▶ **ACTIVITY**
Read through the entries below and return each line with the word "折り畳み自転車".

* * *

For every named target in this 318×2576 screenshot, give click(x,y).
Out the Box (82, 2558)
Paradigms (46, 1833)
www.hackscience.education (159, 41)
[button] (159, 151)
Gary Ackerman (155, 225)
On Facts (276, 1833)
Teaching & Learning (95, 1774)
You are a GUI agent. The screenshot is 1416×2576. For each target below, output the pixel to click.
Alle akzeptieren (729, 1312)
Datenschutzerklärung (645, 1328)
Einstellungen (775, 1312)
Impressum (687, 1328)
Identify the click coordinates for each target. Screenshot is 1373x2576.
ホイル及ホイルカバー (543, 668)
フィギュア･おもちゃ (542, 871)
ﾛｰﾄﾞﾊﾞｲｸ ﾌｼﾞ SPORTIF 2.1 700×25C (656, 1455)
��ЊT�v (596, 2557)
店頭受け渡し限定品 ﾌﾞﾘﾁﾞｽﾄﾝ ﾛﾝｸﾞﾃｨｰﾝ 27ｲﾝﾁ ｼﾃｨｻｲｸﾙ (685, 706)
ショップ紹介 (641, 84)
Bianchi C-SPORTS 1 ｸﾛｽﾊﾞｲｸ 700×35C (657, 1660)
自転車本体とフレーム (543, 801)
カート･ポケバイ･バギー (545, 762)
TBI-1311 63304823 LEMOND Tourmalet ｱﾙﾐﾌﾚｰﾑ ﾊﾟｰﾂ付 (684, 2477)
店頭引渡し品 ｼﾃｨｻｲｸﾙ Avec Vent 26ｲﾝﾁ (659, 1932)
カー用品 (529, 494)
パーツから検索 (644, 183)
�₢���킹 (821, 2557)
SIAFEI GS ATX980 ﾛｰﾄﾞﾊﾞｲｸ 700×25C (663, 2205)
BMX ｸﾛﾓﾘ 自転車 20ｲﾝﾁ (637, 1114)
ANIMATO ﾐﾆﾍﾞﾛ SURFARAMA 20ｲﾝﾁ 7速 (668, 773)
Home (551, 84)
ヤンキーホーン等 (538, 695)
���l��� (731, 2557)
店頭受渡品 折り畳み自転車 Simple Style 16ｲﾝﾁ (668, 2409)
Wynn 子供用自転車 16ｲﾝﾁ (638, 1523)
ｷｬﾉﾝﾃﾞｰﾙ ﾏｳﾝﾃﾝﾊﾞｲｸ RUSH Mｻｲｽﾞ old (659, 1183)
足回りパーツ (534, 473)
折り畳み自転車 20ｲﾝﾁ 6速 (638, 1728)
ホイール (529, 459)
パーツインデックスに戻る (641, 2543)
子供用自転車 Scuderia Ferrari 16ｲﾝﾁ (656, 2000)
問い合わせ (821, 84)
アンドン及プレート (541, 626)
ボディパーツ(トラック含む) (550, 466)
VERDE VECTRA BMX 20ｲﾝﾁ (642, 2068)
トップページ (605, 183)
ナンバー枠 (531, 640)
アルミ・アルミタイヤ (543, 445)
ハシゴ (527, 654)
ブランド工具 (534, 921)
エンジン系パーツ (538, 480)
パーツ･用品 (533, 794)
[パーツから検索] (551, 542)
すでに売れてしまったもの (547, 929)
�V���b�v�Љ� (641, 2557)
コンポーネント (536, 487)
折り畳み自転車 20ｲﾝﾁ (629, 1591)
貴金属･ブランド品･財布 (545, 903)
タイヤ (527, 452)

* * *

▶ **WORKED SOLUTION**
店頭受渡品 折り畳み自転車 Simple Style 16ｲﾝﾁ (668, 2409)
折り畳み自転車 20ｲﾝﾁ 6速 (638, 1728)
折り畳み自転車 20ｲﾝﾁ (629, 1591)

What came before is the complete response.